Global renewable energy campaigner Al Gore has fanned an already fiery political standoff on energy policy in Australia by encouraging four Labor Party-governed states to swim against the ruling Liberal Federal Government to hit renewable energy targets solo.

After Gore, speaking during an environmental conference in Melbourne, said the fight against climate change was the “great moral crusade” of this generation, Australia’s peak lobby group for the petroleum industry, the Australian Petroleum Production and Exploration Society (APPEA), replied to Gore’s rhetoric saying the former vice president of the U.S. had ignored the commanding role of natural gas in reducing global emissions in his own country.

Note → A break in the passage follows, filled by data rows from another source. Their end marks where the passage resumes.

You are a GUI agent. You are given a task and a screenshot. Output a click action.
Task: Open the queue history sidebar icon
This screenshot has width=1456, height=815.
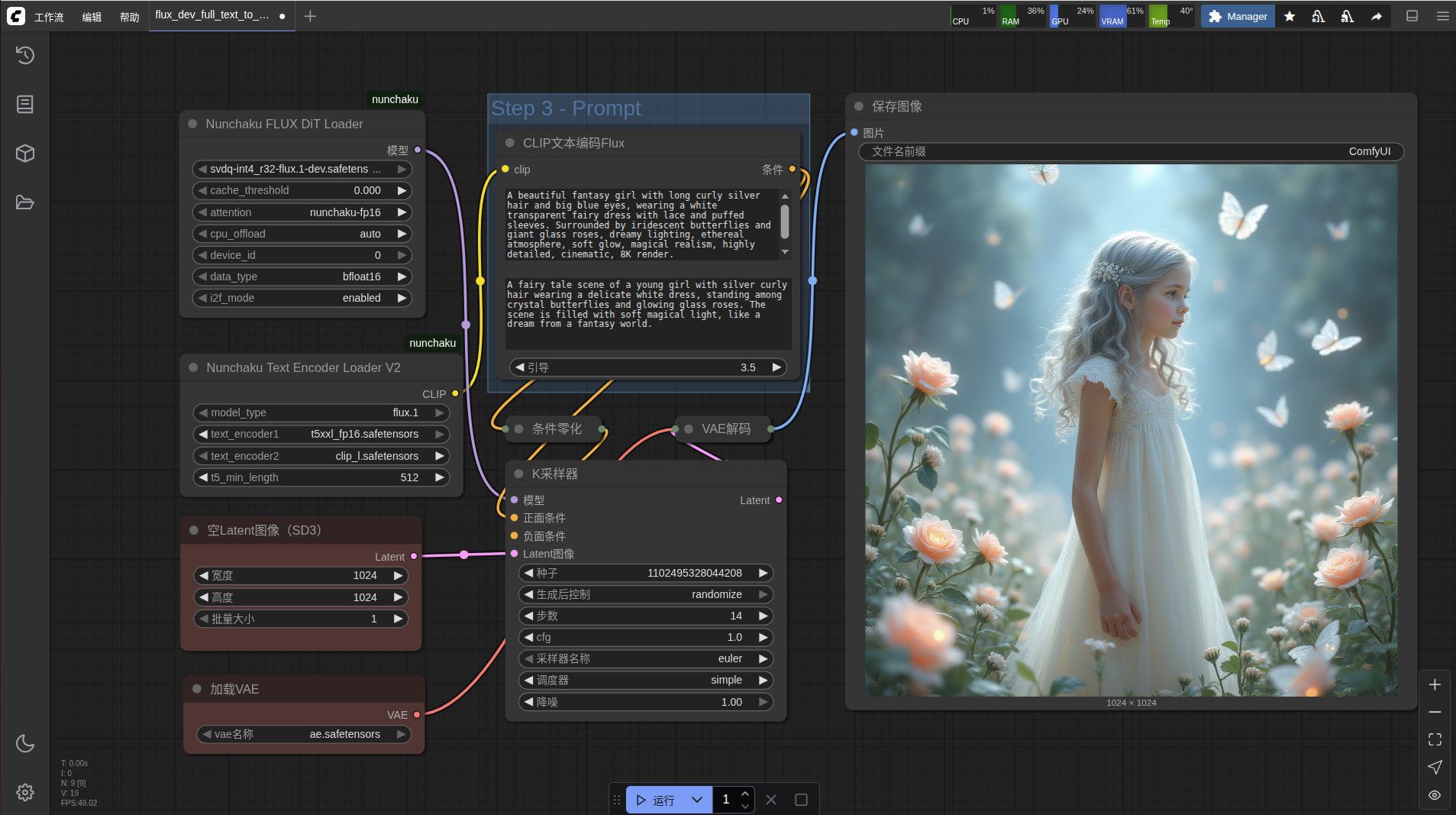coord(25,55)
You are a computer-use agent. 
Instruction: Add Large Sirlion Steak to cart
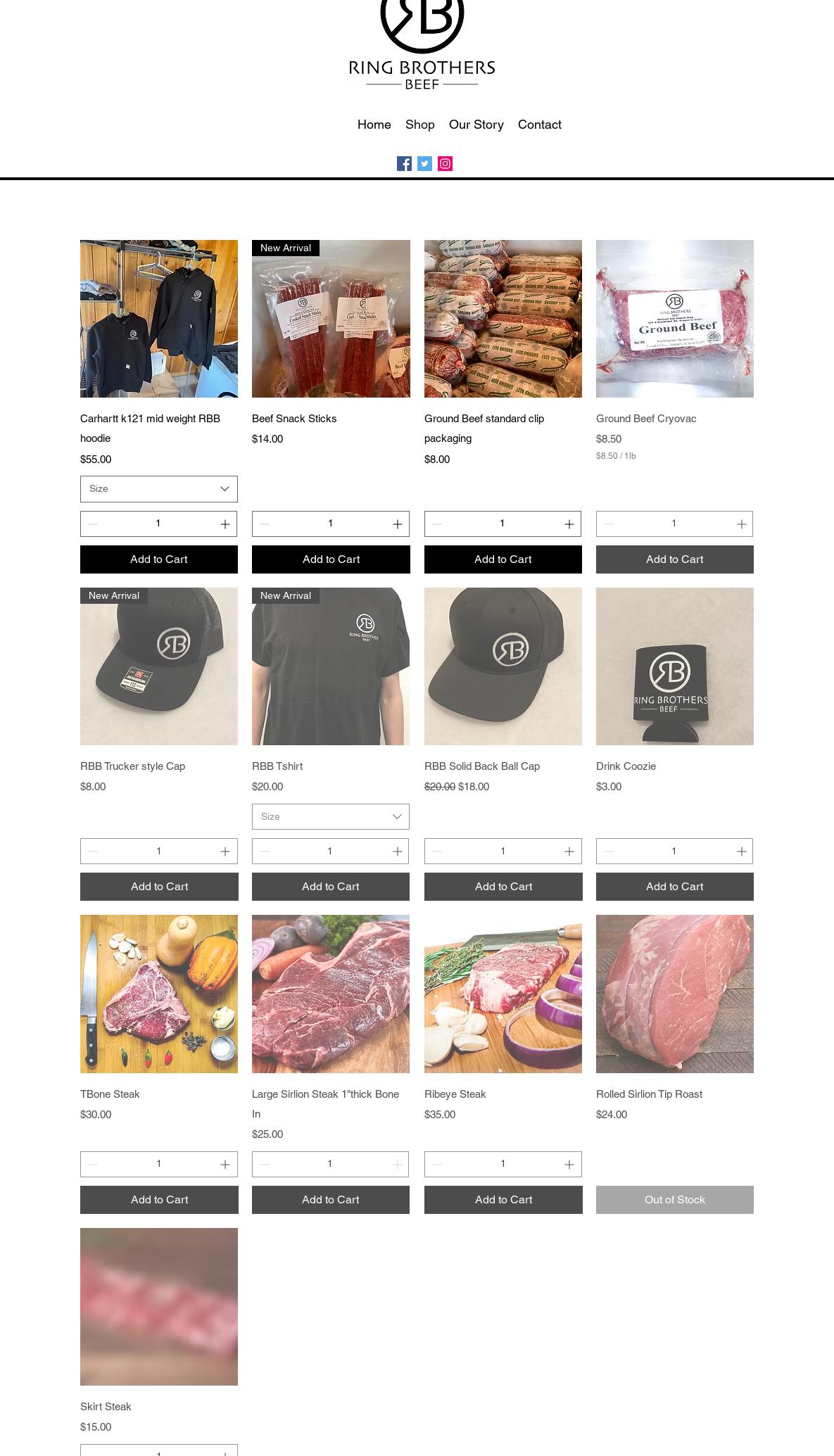click(x=331, y=1200)
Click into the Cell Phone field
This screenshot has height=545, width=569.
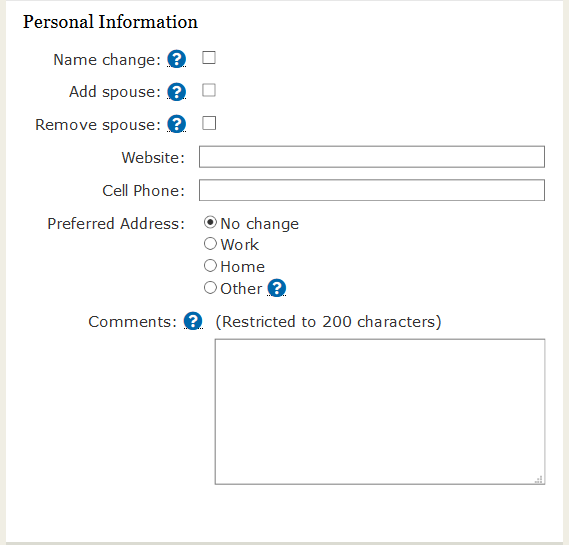tap(372, 190)
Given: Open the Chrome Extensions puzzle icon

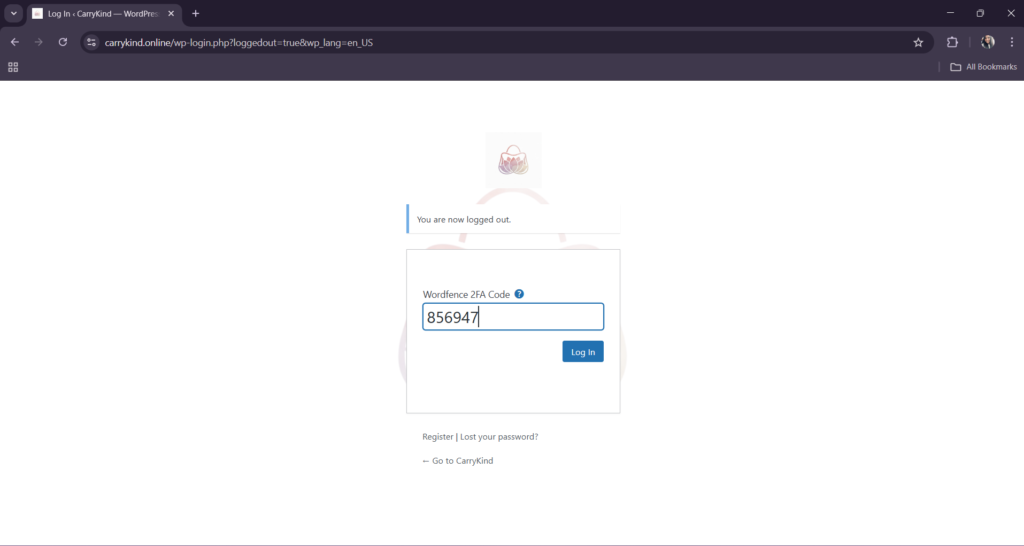Looking at the screenshot, I should coord(952,42).
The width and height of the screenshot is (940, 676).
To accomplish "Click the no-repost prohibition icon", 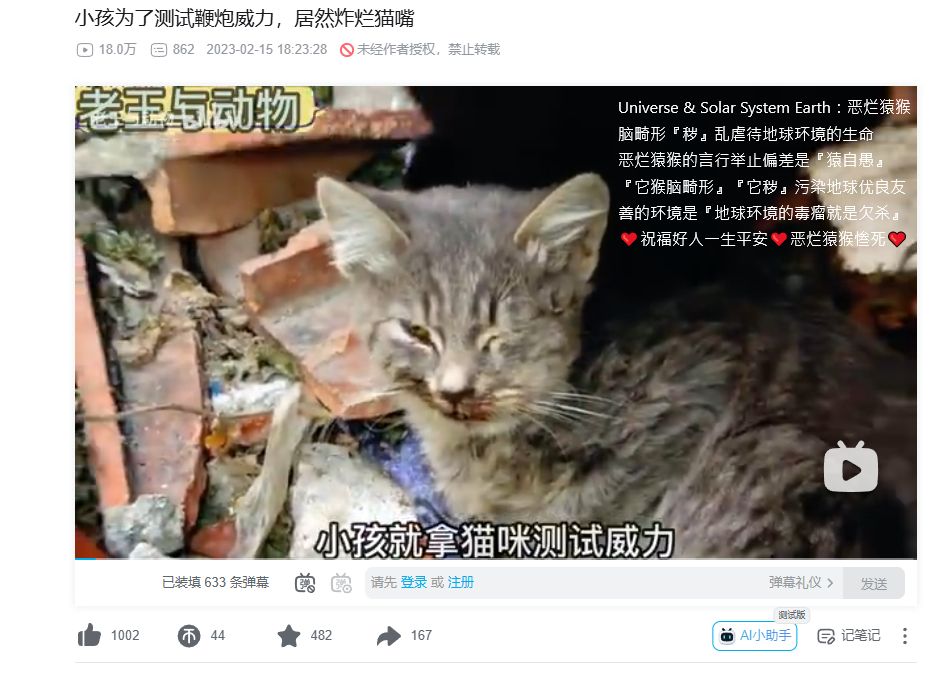I will pos(347,50).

“Mr. Gore may be here to talk renewables, but the truth is that it’s natural gas that is driving down emissions in the U.S.,” APPEA Queensland Director Rhys Turner said. “Last year, energy-related emissions in the U.S. were at their lowest level since 1991, having fallen about 13% since their peak in 2007. The main reason for this dramatic fall is the increased use of natural gas.

“If Mr. Gore wants to make a contribution to the energy debate in Australia, he should call for the removal of the [onshore] bans and moratoriums [in New South Wales and Victoria] that are strangling gas supply,” Turner added. “More gas is the only sustainable way to put downward pressure on gas prices.”

Gore’s visit came during a week of heightened political tension in Australia as the federal opposition Labor Party called on Prime Minister Malcolm Turnbull to fire Craig Kelly as chairman of the ruling coalition’s energy policy committee for saying people would die in the winter as a result of subsidized renewable energy policies spiking energy bills. Kelly is among a group of Liberal MPs urging the government to follow U.S. President Donald Trump’s lead by abandoning the Paris climate change agreement.

To date, the federal government has not committed itself to a renewable energy target, but with Gore in attendance, the Labor-controlled states of Queensland, Victoria, South Australia and ACT rattled their swords at the ruling party in Canberra by signing a renewable energy action plan to support the Paris agreement and reduce global emissions.

The four states have threatened to set their own renewable energy targets in defiance of the Turnbull government.

Australia is on the cusp of overtaking Qatar to become the No. 1 global exporter of LNG, but Gore also provoked the ire of APPEA by suggesting that gas exports were responsible for domestic electricity price hikes in Australia.

Turner said Gore had simplified an “incredibly complex” energy network and misrepresented Queensland’s coal seam gas to LNG export industry.

“The inference that if the Queensland LNG export industry, which derives its gas largely from upstream onshore extraction, did not exist that there would be enough gas to go around is incorrect,” Turner said.

“Without the east coast export industry driven by demand from a growing Asian market and its need for cleaner energy, this gas would have simply remained in the ground. Queensland LNG developments have delivered a positive flow-on effect in the form of gas being pumped into the east coast network.”